A : La haine des parents fait également partie intégrante de votre univers personnel : père pédophile, fugue, suicide adolescent, plongée dans la drogue et la prostitution sont autant de thèmes déjà abordés, comme si le rôle des parents consistait à faire souffrir leur progéniture.
Avec les personnages de Camille X ou de Chloé Lemoine on retrouve ces thèmes. Il y aussi ce gamin dans la gare désaffectée de Mertvecgorod et dont le père a vendu un oeil. Ou ce groupuscule terroriste qui a pour but d'anéantir les adultes.

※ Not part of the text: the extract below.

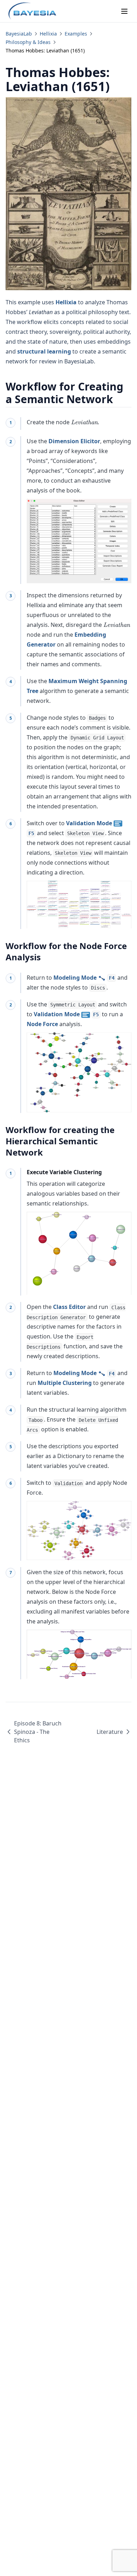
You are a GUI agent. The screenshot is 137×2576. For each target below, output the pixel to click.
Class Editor (69, 1307)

Cette obsession vraiment récurrente de l'adulte destructeur est-elle liée au modèle parental que vous avez eu (vous évoquez dans Fabrication d'un écrivain la fuite de la violence et de la folie de l'appartement familial) ? Aux générations qui semblent toujours compter sur les suivantes pour résoudre des problèmes de société de plus en plus urgent (réchauffement climatique, écologie, nucléaire ) ?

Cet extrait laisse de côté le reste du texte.